Biotech companies emerging in South Africa are not only expected to contribute to the global value chain by creating a selection of new pharmaceutical products, but also by developing diagnostics and active ingredients for global markets. “A number of South African biotech companies involved in formulation and bioprospecting are likely to develop into important strategic sources of pharmaceutical ingredients for the African and global pharma industry,” confirms Hwenda.
Another promising portion of the nation’s potential lies with genetics. “South Africa has world-class genomic sequencing and genomic surveillance infrastructure that will make it likely to contribute significantly to global pharma in the future,” says Hwenda. The region is already contributing to genomic surveillance, and Hwenda explains that this is critical for global outbreak responses and product development.
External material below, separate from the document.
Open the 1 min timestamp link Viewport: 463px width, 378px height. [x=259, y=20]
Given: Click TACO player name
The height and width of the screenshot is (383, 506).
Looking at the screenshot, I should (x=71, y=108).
Overall, South Africa’s future within global pharma is bright. “The investment landscape looks very attractive at the moment because of the tremendous opportunity that the South African market presents both in its own right but also as a gateway to the rest of the continent,” explains Hwenda. This is reiterated by Pharasi, who says: “Many innovative multinational corporations (MNCs) look at South Africa as a regional hub for managing pan-African commercial operations and centralising functions.” By encouraging MNCs to base their regional headquarters in South Africa, the socio-economic benefits could even outweigh the South African market value, he says, “with enhanced employment, knowledge transfer and investment value into the country”.
As part of its commitment to establishing a competitive environment, “the government has put its money where its mouth is”, and is focusing on programmes that promote local R&D and manufacturing, Hwenda explains. Hubs for regional R&D and manufacturing can expand the availability of drugs, lower costs and strengthen local health systems, leaving the country less reliant on imports and able to leverage local demand.
South Africa has no desire to be an island and it is encouraging MNCs to invest in its future as an innovation hub, a dependable manufacturer and as a channel into the rest of the continent. With its rigorous regulatory reforms and nascent NHI, it’s clear that the nation is serious about defining its place on pharma’s global stage.